** WHAT TO PRODUCE **
Format every line of the listing below as a numbered list, omitting any blank lines.

++++++++

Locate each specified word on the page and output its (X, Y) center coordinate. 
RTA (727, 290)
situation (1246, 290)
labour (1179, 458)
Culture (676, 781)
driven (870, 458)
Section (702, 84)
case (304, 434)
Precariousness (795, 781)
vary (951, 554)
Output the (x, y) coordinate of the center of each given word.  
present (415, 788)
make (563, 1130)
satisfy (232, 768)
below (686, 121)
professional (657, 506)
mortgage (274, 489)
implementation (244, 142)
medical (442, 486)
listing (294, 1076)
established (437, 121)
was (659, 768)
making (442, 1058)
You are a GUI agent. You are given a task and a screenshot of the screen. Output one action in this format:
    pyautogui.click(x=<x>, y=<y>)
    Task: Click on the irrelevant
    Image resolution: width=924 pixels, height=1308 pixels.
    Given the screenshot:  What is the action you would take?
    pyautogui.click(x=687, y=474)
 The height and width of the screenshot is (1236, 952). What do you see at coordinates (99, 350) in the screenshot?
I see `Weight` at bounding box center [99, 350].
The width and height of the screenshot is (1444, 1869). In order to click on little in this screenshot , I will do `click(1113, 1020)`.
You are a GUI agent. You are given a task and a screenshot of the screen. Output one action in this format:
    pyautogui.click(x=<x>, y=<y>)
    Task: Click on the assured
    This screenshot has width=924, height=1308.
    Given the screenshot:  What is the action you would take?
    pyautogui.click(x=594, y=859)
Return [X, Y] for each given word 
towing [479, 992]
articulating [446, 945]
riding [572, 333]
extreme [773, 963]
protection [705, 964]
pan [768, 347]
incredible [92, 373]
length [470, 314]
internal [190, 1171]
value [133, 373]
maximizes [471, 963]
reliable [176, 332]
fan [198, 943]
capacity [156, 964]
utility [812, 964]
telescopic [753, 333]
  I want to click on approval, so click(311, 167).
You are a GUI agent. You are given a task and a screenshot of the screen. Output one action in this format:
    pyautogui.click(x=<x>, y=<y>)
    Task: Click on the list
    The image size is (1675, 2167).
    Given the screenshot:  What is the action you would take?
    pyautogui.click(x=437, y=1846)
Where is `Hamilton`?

++++++++

** ANSWER **
1. Locate each specified word on the page and output its (X, Y) center coordinate. 
2. RTA (727, 290)
3. situation (1246, 290)
4. labour (1179, 458)
5. Culture (676, 781)
6. driven (870, 458)
7. Section (702, 84)
8. case (304, 434)
9. Precariousness (795, 781)
10. vary (951, 554)
11. Output the (x, y) coordinate of the center of each given word.  
12. present (415, 788)
13. make (563, 1130)
14. satisfy (232, 768)
15. below (686, 121)
16. professional (657, 506)
17. mortgage (274, 489)
18. implementation (244, 142)
19. medical (442, 486)
20. listing (294, 1076)
21. established (437, 121)
22. was (659, 768)
23. making (442, 1058)
24. You are a GUI agent. You are given a task and a screenshot of the screen. Output one action in this format:
25.     pyautogui.click(x=<x>, y=<y>)
26.     Task: Click on the irrelevant
27.     Image resolution: width=924 pixels, height=1308 pixels.
28.     Given the screenshot:  What is the action you would take?
29.     pyautogui.click(x=687, y=474)
30.  The height and width of the screenshot is (1236, 952). What do you see at coordinates (99, 350) in the screenshot?
31. I see `Weight` at bounding box center [99, 350].
32. The width and height of the screenshot is (1444, 1869). In order to click on little in this screenshot , I will do `click(1113, 1020)`.
33. You are a GUI agent. You are given a task and a screenshot of the screen. Output one action in this format:
34.     pyautogui.click(x=<x>, y=<y>)
35.     Task: Click on the assured
36.     This screenshot has width=924, height=1308.
37.     Given the screenshot:  What is the action you would take?
38.     pyautogui.click(x=594, y=859)
39. Return [X, Y] for each given word 
40. towing [479, 992]
41. articulating [446, 945]
42. riding [572, 333]
43. extreme [773, 963]
44. protection [705, 964]
45. pan [768, 347]
46. incredible [92, 373]
47. length [470, 314]
48. internal [190, 1171]
49. value [133, 373]
50. maximizes [471, 963]
51. reliable [176, 332]
52. fan [198, 943]
53. capacity [156, 964]
54. utility [812, 964]
55. telescopic [753, 333]
56.   I want to click on approval, so click(311, 167).
57. You are a GUI agent. You are given a task and a screenshot of the screen. Output one action in this format:
58.     pyautogui.click(x=<x>, y=<y>)
59.     Task: Click on the list
60.     The image size is (1675, 2167).
61.     Given the screenshot:  What is the action you would take?
62.     pyautogui.click(x=437, y=1846)
63. Where is `Hamilton`?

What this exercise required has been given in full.